You know, this is totally unhelpful. In sure there are plenty of areas where your dh falls short. Empathy always! Otherwise, it's just, "my husband is better than yours, or even, I'm better than you."
Anonymous
Anonymous wrote:My DH runs over to the nearest clean area and dumps his clothes/ books/ papers there.


This is so funny! Frustrating as heck!
Anonymous
Anonymous wrote:
Anonymous wrote:
Anonymous wrote:
Anonymous wrote:My wife will "deep clean" an area but fail to do basic maintenance in another. Glad the upper corner of the living room is now dust free, but that time would have been better spent cleaning her lunch dishes off the dining room table and moving the food container trash 6 feet from the kitchen counter to the trash can.


I'm a DH and you sound like an asshole. So, in general why not try a positive affirmation vs. pointing out what could have been done. If you notice the shit that's not done - then do it. It all has to get done.


I don't point out anything. I just think it.

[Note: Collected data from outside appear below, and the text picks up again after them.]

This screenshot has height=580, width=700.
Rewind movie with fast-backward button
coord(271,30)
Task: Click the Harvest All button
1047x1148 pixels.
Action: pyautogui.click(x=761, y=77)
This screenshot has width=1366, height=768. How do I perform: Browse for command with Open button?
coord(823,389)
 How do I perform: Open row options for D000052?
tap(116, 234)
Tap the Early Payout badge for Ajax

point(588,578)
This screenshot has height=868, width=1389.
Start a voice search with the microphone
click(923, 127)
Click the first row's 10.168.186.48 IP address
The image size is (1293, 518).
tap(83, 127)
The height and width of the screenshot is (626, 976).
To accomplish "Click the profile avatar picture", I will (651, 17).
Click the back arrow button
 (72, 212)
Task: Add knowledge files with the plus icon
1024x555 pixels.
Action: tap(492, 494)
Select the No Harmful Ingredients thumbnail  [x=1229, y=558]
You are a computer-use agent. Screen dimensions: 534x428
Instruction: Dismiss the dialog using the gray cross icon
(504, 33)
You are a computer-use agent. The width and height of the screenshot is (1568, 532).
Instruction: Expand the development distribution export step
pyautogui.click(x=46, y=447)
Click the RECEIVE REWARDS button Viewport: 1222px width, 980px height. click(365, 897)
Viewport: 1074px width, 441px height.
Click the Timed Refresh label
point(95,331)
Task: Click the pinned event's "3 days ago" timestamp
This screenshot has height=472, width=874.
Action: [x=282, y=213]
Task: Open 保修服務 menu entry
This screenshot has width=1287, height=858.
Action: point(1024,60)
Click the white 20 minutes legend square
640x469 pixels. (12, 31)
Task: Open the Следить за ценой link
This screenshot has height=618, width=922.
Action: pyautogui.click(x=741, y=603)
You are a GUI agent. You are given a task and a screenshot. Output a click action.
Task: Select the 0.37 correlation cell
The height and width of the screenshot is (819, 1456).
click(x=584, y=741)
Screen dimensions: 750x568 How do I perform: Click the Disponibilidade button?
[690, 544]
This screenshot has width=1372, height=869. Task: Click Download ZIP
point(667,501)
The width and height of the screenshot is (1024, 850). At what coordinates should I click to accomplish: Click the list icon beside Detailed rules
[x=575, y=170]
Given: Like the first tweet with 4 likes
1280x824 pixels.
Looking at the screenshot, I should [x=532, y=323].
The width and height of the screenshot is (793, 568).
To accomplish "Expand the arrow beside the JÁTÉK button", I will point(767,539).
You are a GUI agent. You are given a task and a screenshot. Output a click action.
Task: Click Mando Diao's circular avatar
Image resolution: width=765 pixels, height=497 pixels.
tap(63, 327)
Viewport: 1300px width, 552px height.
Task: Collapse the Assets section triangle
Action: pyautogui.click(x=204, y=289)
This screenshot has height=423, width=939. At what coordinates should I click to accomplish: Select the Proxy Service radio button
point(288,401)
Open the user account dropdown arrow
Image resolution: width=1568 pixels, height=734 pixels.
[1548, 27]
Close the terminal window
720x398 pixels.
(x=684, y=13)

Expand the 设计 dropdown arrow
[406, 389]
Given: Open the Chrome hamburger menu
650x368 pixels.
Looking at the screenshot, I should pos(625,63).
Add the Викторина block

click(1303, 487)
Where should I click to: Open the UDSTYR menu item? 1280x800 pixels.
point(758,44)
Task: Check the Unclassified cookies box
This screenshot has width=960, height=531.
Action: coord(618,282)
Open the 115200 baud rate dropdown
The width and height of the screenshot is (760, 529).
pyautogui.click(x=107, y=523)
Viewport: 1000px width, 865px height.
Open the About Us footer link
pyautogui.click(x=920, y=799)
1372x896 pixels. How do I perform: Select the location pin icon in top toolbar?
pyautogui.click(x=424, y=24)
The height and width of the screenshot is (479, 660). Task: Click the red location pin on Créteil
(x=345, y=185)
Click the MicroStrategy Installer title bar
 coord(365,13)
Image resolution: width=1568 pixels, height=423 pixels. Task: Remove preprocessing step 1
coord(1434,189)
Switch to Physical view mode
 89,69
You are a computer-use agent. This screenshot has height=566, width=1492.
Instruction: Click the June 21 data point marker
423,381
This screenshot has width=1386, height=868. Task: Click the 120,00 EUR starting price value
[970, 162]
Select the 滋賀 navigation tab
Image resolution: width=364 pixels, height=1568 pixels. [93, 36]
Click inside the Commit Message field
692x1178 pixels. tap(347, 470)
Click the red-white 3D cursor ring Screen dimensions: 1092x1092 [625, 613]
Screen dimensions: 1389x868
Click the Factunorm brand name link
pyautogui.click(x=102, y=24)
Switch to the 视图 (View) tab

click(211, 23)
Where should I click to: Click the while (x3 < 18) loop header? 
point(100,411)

Maybe it's just difference of opinion, but there is "stuff that needs to get done" and "stuff you need to do for yourself." For example, I'll vacuum floors because that falls into the "stuff that needs to get done" category, but I'm not going to wipe her ass for her after she takes a dump. Throwing away garbage you've put on the counter and picking up dishes after you eat lunch by yourself seems to fall in the latter category.



You do realize that this just serves to reaffirm the asshole assessment...correct ?


x2
Anonymous
Anonymous wrote:Mine tells me how nice it looks, and then promptly takes the opportunity to dump clutter there.


Ugh, so much yes.

I finally "assigned" him a jurisdiction - to Swiffer and vacuum all floors - while I do the rest (bathrooms, kitchen, dusting, etc.) and he does it maybe 1/4 of the time. So annoying.
Anonymous
Anonymous wrote:
Anonymous wrote:
Anonymous wrote:My DH just throws it out there: "This needs to be cleaned", and when I don't rush to the mop, he follows up with:"So when can you do it?". Ugh!

That's a YOU problem for letting this behavior continue. My DW wouldn't even respond to that type of behavior. All you have to say is "Ugh!"?

No, I posted below. DH was raised to think it's normal men's behavior, and old habits die hard.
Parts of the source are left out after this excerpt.